[[ Source data, beginning ]]

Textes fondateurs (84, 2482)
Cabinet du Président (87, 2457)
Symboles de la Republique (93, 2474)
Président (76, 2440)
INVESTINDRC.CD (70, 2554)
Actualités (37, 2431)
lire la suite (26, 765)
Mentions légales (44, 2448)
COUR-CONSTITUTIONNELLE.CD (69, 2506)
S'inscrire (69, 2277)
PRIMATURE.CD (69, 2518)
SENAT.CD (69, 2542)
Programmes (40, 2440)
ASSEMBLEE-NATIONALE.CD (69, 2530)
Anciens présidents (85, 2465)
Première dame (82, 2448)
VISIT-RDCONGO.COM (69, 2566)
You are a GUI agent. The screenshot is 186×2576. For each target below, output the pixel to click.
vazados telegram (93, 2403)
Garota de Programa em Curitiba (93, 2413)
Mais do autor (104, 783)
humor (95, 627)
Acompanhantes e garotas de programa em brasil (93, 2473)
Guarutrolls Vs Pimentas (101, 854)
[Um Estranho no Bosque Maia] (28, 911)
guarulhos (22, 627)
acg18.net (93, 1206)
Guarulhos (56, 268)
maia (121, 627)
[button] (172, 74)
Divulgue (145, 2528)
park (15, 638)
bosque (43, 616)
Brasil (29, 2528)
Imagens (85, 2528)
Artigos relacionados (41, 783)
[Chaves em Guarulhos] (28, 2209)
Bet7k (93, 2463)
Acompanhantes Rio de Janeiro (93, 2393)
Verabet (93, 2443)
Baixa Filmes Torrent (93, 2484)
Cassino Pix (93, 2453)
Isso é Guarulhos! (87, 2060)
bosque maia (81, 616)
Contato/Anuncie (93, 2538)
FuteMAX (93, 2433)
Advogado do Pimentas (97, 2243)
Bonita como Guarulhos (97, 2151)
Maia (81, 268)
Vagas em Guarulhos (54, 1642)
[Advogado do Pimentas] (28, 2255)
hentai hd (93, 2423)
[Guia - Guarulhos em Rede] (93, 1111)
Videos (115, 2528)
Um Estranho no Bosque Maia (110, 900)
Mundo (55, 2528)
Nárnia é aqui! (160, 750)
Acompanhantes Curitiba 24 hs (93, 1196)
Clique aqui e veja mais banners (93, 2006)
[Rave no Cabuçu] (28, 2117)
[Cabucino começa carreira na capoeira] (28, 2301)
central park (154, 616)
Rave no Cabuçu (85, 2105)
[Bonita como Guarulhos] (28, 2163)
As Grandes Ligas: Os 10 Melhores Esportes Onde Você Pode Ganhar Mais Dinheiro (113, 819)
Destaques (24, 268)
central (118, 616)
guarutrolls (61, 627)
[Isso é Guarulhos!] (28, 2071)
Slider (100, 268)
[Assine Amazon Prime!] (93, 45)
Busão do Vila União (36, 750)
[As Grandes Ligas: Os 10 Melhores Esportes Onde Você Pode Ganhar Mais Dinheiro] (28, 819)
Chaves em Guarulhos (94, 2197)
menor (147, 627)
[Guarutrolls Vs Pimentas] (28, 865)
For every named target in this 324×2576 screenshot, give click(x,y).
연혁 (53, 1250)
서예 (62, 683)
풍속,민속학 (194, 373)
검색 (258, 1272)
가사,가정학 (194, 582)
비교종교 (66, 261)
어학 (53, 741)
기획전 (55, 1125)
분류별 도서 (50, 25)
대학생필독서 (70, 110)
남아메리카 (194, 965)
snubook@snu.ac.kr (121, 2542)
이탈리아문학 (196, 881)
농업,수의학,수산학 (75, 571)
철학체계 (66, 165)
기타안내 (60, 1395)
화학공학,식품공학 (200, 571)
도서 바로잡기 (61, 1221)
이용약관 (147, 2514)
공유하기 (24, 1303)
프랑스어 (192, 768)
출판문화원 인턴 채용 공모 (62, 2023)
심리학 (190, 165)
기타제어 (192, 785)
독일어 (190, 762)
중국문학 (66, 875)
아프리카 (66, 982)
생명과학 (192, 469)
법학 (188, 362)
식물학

[[ Source data, end ]]

→ Exercise prompt
Copy, character for character, the lines from the line that holds "[As Grandes Ligas: Os" through the final line of the records above.

→ Reply to the exercise
[As Grandes Ligas: Os 10 Melhores Esportes Onde Você Pode Ganhar Mais Dinheiro] (28, 819)
Chaves em Guarulhos (94, 2197)
menor (147, 627)
[Guarutrolls Vs Pimentas] (28, 865)
For every named target in this 324×2576 screenshot, give click(x,y).
연혁 (53, 1250)
서예 (62, 683)
풍속,민속학 (194, 373)
검색 (258, 1272)
가사,가정학 (194, 582)
비교종교 (66, 261)
어학 (53, 741)
기획전 (55, 1125)
분류별 도서 (50, 25)
대학생필독서 (70, 110)
남아메리카 (194, 965)
snubook@snu.ac.kr (121, 2542)
이탈리아문학 (196, 881)
농업,수의학,수산학 (75, 571)
철학체계 (66, 165)
기타안내 (60, 1395)
화학공학,식품공학 (200, 571)
도서 바로잡기 (61, 1221)
이용약관 (147, 2514)
공유하기 (24, 1303)
프랑스어 (192, 768)
출판문화원 인턴 채용 공모 (62, 2023)
심리학 (190, 165)
기타제어 (192, 785)
독일어 (190, 762)
중국문학 (66, 875)
아프리카 (66, 982)
생명과학 (192, 469)
법학 (188, 362)
식물학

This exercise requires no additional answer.